A patient presented for a follow-up appointment to discuss the outcomes of a recent chest X-ray. The patient's cough onset coincided with a significant public holiday on November 14th. Despite the X-ray results indicating no abnormalities, the patient's cough persisted even after completing a course of antibiotics.


Three weeks prior, the patient was prescribed Ciprofloxacin, which led to a temporary improvement in symptoms. No signs of hemoptysis or weight loss were reported during this visit. It was noted in the patient's medical history that there was a period of weight loss in the previous year, prompting a referral to a specialist clinic for an extensive evaluation, including CT scans of the abdomen, pelvis, and chest, all of which returned normal results. The patient mentioned recovery post-surgery and had been under the care of the mental health team, showing improvement in depressive symptoms.


A thorough review of the patient's medical history revealed chronic conditions including diabetes, chronic kidney disease, depression, claustrophobia, biliary tract disorder, and lumbar spine degeneration. The patient's medication history indicated no use of immunosuppressants or ACE inhibitors.


During the consultation, the patient inquired about their medication regimen, specifically chronic pain management which had been previously discussed with another doctor. The patient had been on a long-term regimen of dihydrocodeine and morphine patches. Recent adjustments had successfully halved the patient's dihydrocodeine intake from 224 to 112 tablets per month. The patient was praised for this achievement, and further reduction was suggested to address concerns regarding tolerance and potential addiction, alongside the risks associated with prolonged codeine use, including immunosuppression.

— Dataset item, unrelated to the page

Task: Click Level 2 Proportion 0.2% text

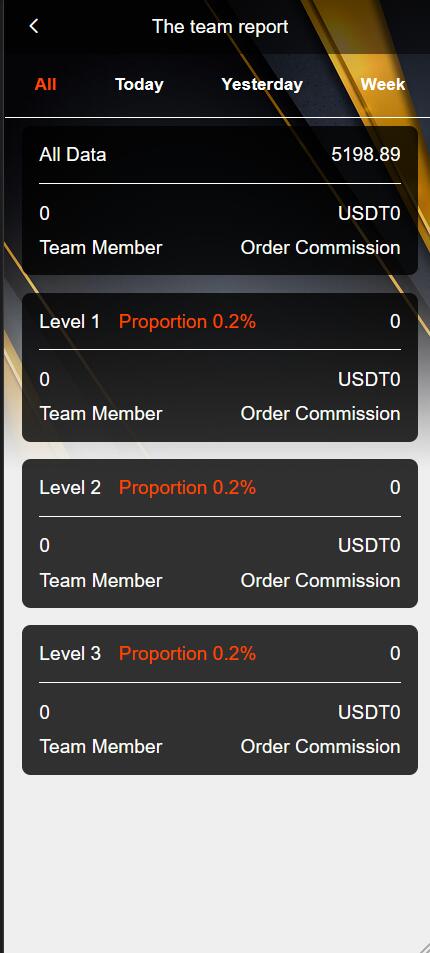Action: (187, 487)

A comprehensive medication review was conducted, addressing compliance, side effects, and indications for each medication. This included Prucalopride, recently prescribed for diarrhea, the rationale for which required clarification due to forgotten details.


The consultation also explored the patient's chronic pain, primarily attributed to lumbar disc degeneration diagnosed in 1990. Considering the persistent cough, differential diagnoses such as COPD, asthma, or a post-infectious cough were considered. The exact duration of a post-infectious cough remained uncertain.


The plan included prescribing Salbutamol and arranging spirometry testing for a more definitive diagnosis, aiming to refine the patient's treatment plan based on these results.